**OBJECTIVES**
A. Answer these questions from the August 22, 2017 blog post, one per line:
(i) What were the dimensions of the previous room?
(ii) What will the new room measure?
(iii) What does the entry for one year ago today point to?
B. For each statement, say yes or no depending on whether the August 22, 2017 blog post supports it, and quote the words that decide it:
(i) The new room gains 4 square feet over the previous one.
(ii) The older section of the building had 10 foot studs.
(iii) The crib walls are meant to stay in place permanently.
C. Reproduce word for word the part of the August 22, 2017 blog post from "I’d noticed something" to "make enough mistakes.".

**PAGE EXTRACT**
**********

Tuesday, August 22, 2017

August 22, 2017

Yesteryear
One year ago today: August 22, 2016, a paragraph on competition.
Five years ago today: August 22, 2012, a swampful of invasive species.
Nine years ago today: August 22, 2008, my small but happy crowd.
Random years ago today: August 22, 2007, shoulda kept that wagon.

           Millennial nails. Come on, guess what I’ve been working at all morning. Well, close, I was working on the scale model. The final dimensions of the new bedroom will be slightly altered thanks to the new bearing wall. The previous room was your standard 8’x12' with a footprint out of the corner for the closet. The new room will be 11’-2” x 9’-0”. This is a gain of 4 square feet, but the somewhat taller ceilings in the framing gives it a spacious aura. What, didn’t I say the older section of the building had 8 foot studs? That tiny bit of extra height works wonders.
           I’d noticed something before, but now I have evidence. There are some temporary crib walls I built which are dismantled after I get a good fit, so far so good. Normally, most of the extracted nails could be whacked straight enough with a hammer to be used again. But an unusually large number of nails began to bend too much. Huh? Why, I must have gotten rusty at nail-pulling over the years, lord knows I make enough mistakes.

**********

**DATASET CONTENT**
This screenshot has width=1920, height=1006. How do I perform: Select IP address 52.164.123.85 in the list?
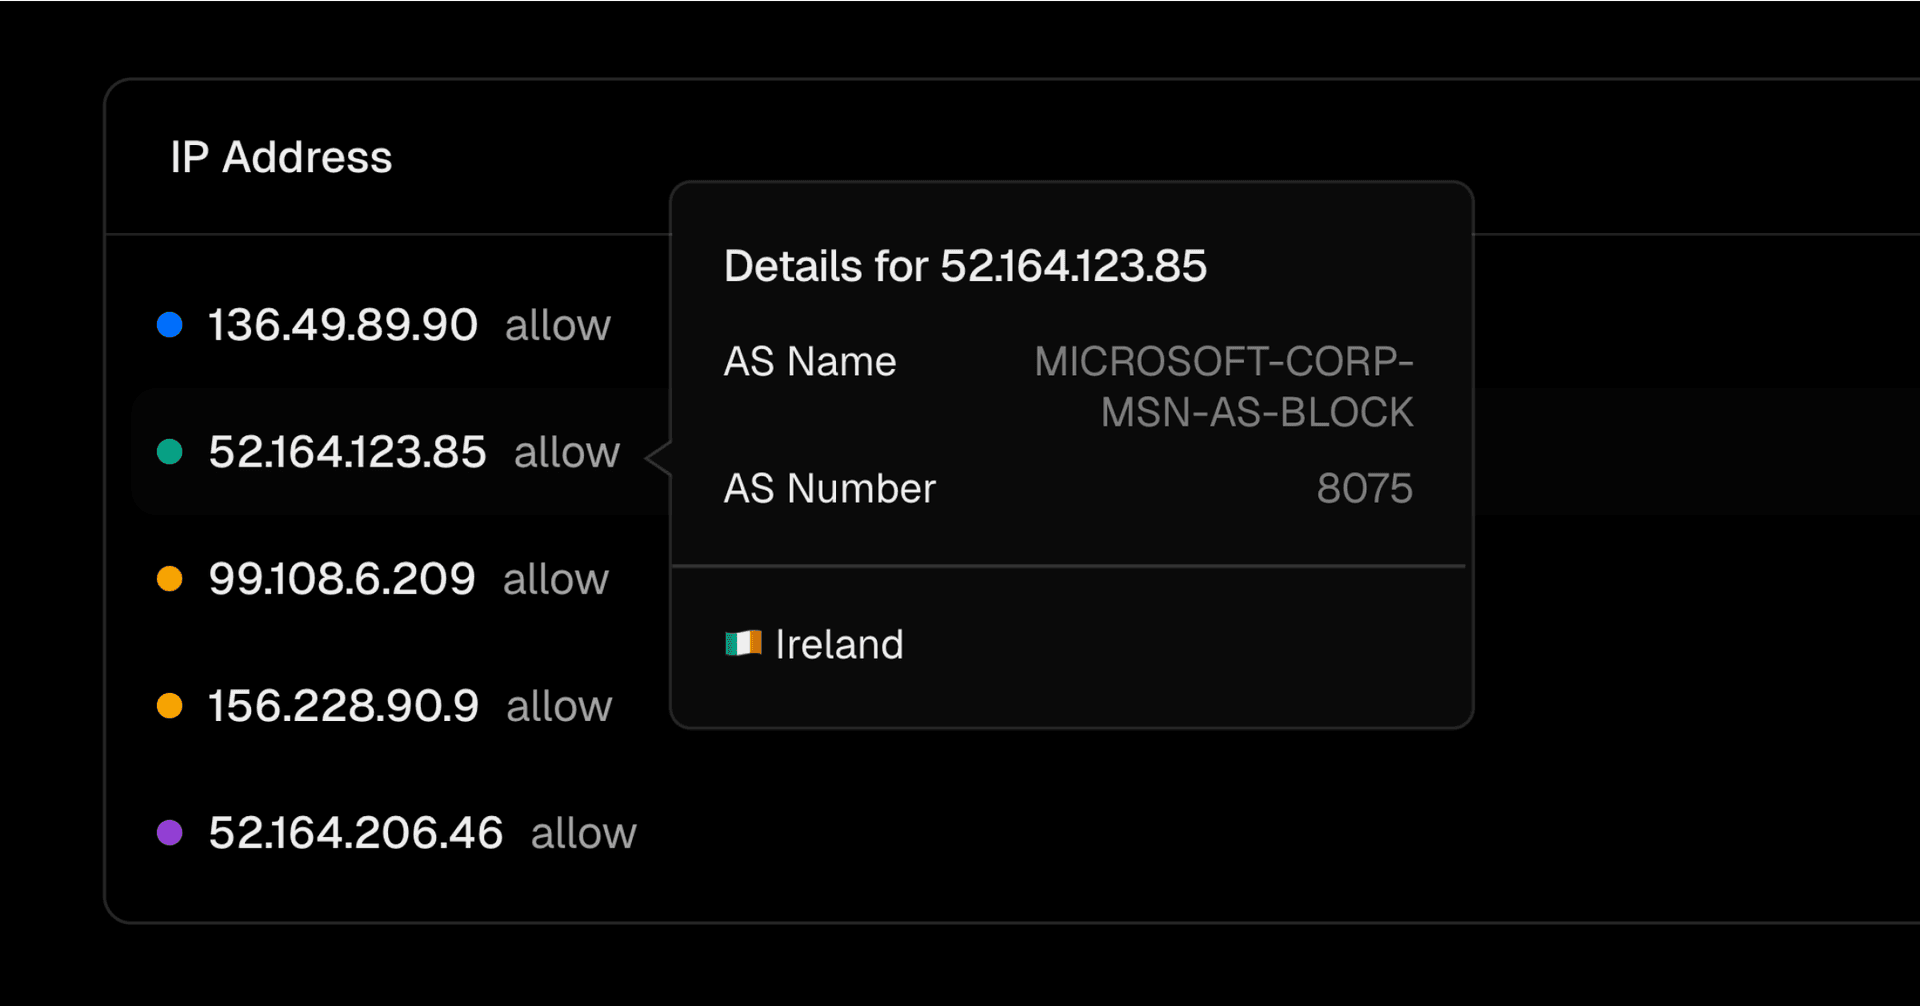tap(347, 453)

**********

**REPLIES**
A.
(i) 8’x12', with a footprint out of the corner for the closet
(ii) 11’-2” x 9’-0”
(iii) A paragraph on competition

B.
(i) Yes: "This is a gain of 4 square feet"
(ii) No: "the older section of the building had 8 foot studs"
(iii) No: "some temporary crib walls I built which are dismantled after I get a good fit"

C.
I’d noticed something before, but now I have evidence. There are some temporary crib walls I built which are dismantled after I get a good fit, so far so good. Normally, most of the extracted nails could be whacked straight enough with a hammer to be used again. But an unusually large number of nails began to bend too much. Huh? Why, I must have gotten rusty at nail-pulling over the years, lord knows I make enough mistakes.